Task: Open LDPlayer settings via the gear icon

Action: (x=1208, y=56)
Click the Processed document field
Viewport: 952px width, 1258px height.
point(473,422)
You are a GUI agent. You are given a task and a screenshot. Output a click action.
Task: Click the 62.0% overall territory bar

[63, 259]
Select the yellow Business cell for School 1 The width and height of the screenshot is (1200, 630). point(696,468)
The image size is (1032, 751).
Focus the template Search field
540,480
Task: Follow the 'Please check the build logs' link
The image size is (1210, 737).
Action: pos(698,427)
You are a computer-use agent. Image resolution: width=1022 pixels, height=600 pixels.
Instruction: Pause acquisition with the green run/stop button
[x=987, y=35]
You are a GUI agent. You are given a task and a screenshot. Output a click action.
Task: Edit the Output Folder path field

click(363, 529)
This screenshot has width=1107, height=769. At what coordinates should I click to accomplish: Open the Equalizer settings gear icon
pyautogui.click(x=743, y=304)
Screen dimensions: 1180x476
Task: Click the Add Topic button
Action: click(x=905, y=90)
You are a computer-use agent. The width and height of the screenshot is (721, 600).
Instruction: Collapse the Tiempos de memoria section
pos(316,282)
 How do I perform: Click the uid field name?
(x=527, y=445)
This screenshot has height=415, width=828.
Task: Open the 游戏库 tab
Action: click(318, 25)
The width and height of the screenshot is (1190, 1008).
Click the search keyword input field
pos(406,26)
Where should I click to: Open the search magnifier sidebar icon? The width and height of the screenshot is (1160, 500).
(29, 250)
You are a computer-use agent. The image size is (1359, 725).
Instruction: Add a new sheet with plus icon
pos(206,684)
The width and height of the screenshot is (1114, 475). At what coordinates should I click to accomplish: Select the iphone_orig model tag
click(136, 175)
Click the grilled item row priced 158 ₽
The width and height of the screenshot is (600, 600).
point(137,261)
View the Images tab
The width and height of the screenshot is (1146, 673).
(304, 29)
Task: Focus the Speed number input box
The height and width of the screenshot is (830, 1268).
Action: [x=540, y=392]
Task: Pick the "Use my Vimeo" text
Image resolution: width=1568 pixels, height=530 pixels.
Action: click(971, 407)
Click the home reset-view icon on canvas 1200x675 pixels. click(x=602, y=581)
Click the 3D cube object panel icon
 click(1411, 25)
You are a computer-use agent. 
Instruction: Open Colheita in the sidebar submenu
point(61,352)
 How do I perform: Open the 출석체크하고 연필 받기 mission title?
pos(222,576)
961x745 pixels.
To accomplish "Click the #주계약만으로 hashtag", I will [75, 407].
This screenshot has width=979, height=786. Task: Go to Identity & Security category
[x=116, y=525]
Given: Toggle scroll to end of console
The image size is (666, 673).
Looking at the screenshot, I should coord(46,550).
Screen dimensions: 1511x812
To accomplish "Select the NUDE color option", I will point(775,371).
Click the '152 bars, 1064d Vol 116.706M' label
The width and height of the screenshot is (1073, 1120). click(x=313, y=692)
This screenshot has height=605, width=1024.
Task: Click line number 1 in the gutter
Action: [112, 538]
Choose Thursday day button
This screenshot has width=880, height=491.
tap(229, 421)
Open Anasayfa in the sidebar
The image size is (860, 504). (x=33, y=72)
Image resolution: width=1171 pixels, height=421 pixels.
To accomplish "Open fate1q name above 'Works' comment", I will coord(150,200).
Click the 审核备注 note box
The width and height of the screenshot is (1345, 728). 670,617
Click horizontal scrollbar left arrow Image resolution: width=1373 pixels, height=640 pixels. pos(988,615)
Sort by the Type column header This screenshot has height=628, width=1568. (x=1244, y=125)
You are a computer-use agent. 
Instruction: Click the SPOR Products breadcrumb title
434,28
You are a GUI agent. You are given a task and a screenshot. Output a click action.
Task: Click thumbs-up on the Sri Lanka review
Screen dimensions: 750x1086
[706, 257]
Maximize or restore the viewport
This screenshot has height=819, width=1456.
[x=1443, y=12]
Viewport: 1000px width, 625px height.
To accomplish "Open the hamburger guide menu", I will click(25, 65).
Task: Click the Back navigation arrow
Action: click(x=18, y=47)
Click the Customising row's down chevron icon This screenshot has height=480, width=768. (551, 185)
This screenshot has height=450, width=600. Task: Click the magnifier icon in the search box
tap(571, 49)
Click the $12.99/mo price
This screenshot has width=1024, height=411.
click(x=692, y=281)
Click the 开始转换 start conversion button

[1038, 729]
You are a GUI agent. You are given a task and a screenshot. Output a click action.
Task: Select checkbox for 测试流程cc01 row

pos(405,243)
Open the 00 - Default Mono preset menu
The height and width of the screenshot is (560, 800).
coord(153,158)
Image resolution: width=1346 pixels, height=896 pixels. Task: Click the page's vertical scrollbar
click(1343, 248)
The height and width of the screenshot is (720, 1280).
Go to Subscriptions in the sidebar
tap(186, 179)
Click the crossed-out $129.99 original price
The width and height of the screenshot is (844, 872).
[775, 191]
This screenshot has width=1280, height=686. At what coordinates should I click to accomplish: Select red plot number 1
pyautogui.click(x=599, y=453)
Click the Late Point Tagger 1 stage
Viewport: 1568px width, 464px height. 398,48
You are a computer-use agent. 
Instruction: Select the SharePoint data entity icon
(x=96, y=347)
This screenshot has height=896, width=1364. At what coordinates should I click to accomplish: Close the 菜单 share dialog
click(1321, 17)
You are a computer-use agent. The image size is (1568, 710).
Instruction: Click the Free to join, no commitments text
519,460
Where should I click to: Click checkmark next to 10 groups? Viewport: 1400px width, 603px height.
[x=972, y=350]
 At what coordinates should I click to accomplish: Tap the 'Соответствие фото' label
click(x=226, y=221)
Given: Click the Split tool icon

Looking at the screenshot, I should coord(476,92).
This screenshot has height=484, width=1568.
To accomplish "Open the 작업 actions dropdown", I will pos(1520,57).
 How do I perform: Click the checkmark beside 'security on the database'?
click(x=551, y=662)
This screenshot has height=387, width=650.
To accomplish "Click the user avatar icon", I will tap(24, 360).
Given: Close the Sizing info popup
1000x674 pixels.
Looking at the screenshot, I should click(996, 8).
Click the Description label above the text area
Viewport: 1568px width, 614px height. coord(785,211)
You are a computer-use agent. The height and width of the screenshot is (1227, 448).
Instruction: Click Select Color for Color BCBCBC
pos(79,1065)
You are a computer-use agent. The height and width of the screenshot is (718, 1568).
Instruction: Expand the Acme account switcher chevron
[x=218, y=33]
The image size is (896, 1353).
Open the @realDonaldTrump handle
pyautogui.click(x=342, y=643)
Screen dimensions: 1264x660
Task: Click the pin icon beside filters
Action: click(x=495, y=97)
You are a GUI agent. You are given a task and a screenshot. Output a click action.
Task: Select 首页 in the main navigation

**WORK INSTRUCTIONS**
Transcription of all the material must be exact.

**RESPONSE BELOW**
Task: Open LDPlayer settings via the gear icon

Action: (x=1208, y=56)
Click the Processed document field
Viewport: 952px width, 1258px height.
point(473,422)
You are a GUI agent. You are given a task and a screenshot. Output a click action.
Task: Click the 62.0% overall territory bar

[63, 259]
Select the yellow Business cell for School 1 The width and height of the screenshot is (1200, 630). point(696,468)
The image size is (1032, 751).
Focus the template Search field
540,480
Task: Follow the 'Please check the build logs' link
The image size is (1210, 737).
Action: pos(698,427)
You are a computer-use agent. Image resolution: width=1022 pixels, height=600 pixels.
Instruction: Pause acquisition with the green run/stop button
[x=987, y=35]
You are a GUI agent. You are given a task and a screenshot. Output a click action.
Task: Edit the Output Folder path field

click(363, 529)
This screenshot has width=1107, height=769. At what coordinates should I click to accomplish: Open the Equalizer settings gear icon
pyautogui.click(x=743, y=304)
Screen dimensions: 1180x476
Task: Click the Add Topic button
Action: click(x=905, y=90)
You are a computer-use agent. The width and height of the screenshot is (721, 600).
Instruction: Collapse the Tiempos de memoria section
pos(316,282)
 How do I perform: Click the uid field name?
(x=527, y=445)
This screenshot has height=415, width=828.
Task: Open the 游戏库 tab
Action: click(318, 25)
The width and height of the screenshot is (1190, 1008).
Click the search keyword input field
pos(406,26)
Where should I click to: Open the search magnifier sidebar icon? The width and height of the screenshot is (1160, 500).
(29, 250)
You are a computer-use agent. The image size is (1359, 725).
Instruction: Add a new sheet with plus icon
pos(206,684)
The width and height of the screenshot is (1114, 475). At what coordinates should I click to accomplish: Select the iphone_orig model tag
click(136, 175)
Click the grilled item row priced 158 ₽
The width and height of the screenshot is (600, 600).
point(137,261)
View the Images tab
The width and height of the screenshot is (1146, 673).
(304, 29)
Task: Focus the Speed number input box
The height and width of the screenshot is (830, 1268).
Action: [x=540, y=392]
Task: Pick the "Use my Vimeo" text
Image resolution: width=1568 pixels, height=530 pixels.
Action: click(971, 407)
Click the home reset-view icon on canvas 1200x675 pixels. click(x=602, y=581)
Click the 3D cube object panel icon
 click(1411, 25)
You are a computer-use agent. 
Instruction: Open Colheita in the sidebar submenu
point(61,352)
 How do I perform: Open the 출석체크하고 연필 받기 mission title?
pos(222,576)
961x745 pixels.
To accomplish "Click the #주계약만으로 hashtag", I will [75, 407].
This screenshot has width=979, height=786. Task: Go to Identity & Security category
[x=116, y=525]
Given: Toggle scroll to end of console
The image size is (666, 673).
Looking at the screenshot, I should coord(46,550).
Screen dimensions: 1511x812
To accomplish "Select the NUDE color option", I will point(775,371).
Click the '152 bars, 1064d Vol 116.706M' label
The width and height of the screenshot is (1073, 1120). click(x=313, y=692)
This screenshot has height=605, width=1024.
Task: Click line number 1 in the gutter
Action: [112, 538]
Choose Thursday day button
This screenshot has width=880, height=491.
tap(229, 421)
Open Anasayfa in the sidebar
The image size is (860, 504). (x=33, y=72)
Image resolution: width=1171 pixels, height=421 pixels.
To accomplish "Open fate1q name above 'Works' comment", I will coord(150,200).
Click the 审核备注 note box
The width and height of the screenshot is (1345, 728). 670,617
Click horizontal scrollbar left arrow Image resolution: width=1373 pixels, height=640 pixels. pos(988,615)
Sort by the Type column header This screenshot has height=628, width=1568. (x=1244, y=125)
You are a computer-use agent. 
Instruction: Click the SPOR Products breadcrumb title
434,28
You are a GUI agent. You are given a task and a screenshot. Output a click action.
Task: Click thumbs-up on the Sri Lanka review
Screen dimensions: 750x1086
[706, 257]
Maximize or restore the viewport
This screenshot has height=819, width=1456.
[x=1443, y=12]
Viewport: 1000px width, 625px height.
To accomplish "Open the hamburger guide menu", I will click(25, 65).
Task: Click the Back navigation arrow
Action: click(x=18, y=47)
Click the Customising row's down chevron icon This screenshot has height=480, width=768. (551, 185)
This screenshot has height=450, width=600. Task: Click the magnifier icon in the search box
tap(571, 49)
Click the $12.99/mo price
This screenshot has width=1024, height=411.
click(x=692, y=281)
Click the 开始转换 start conversion button

[1038, 729]
You are a GUI agent. You are given a task and a screenshot. Output a click action.
Task: Select checkbox for 测试流程cc01 row

pos(405,243)
Open the 00 - Default Mono preset menu
The height and width of the screenshot is (560, 800).
coord(153,158)
Image resolution: width=1346 pixels, height=896 pixels. Task: Click the page's vertical scrollbar
click(1343, 248)
The height and width of the screenshot is (720, 1280).
Go to Subscriptions in the sidebar
tap(186, 179)
Click the crossed-out $129.99 original price
The width and height of the screenshot is (844, 872).
[775, 191]
This screenshot has width=1280, height=686. At what coordinates should I click to accomplish: Select red plot number 1
pyautogui.click(x=599, y=453)
Click the Late Point Tagger 1 stage
Viewport: 1568px width, 464px height. 398,48
You are a computer-use agent. 
Instruction: Select the SharePoint data entity icon
(x=96, y=347)
This screenshot has height=896, width=1364. At what coordinates should I click to accomplish: Close the 菜单 share dialog
click(1321, 17)
You are a computer-use agent. The image size is (1568, 710).
Instruction: Click the Free to join, no commitments text
519,460
Where should I click to: Click checkmark next to 10 groups? Viewport: 1400px width, 603px height.
[x=972, y=350]
 At what coordinates should I click to accomplish: Tap the 'Соответствие фото' label
click(x=226, y=221)
Given: Click the Split tool icon

Looking at the screenshot, I should coord(476,92).
This screenshot has height=484, width=1568.
To accomplish "Open the 작업 actions dropdown", I will pos(1520,57).
 How do I perform: Click the checkmark beside 'security on the database'?
click(x=551, y=662)
This screenshot has height=387, width=650.
To accomplish "Click the user avatar icon", I will tap(24, 360).
Given: Close the Sizing info popup
1000x674 pixels.
Looking at the screenshot, I should click(996, 8).
Click the Description label above the text area
Viewport: 1568px width, 614px height. coord(785,211)
You are a computer-use agent. The height and width of the screenshot is (1227, 448).
Instruction: Click Select Color for Color BCBCBC
pos(79,1065)
You are a computer-use agent. The height and width of the screenshot is (718, 1568).
Instruction: Expand the Acme account switcher chevron
[x=218, y=33]
The image size is (896, 1353).
Open the @realDonaldTrump handle
pyautogui.click(x=342, y=643)
Screen dimensions: 1264x660
Task: Click the pin icon beside filters
Action: click(x=495, y=97)
You are a GUI agent. You are given a task and a screenshot. Output a click action.
Task: Select 首页 in the main navigation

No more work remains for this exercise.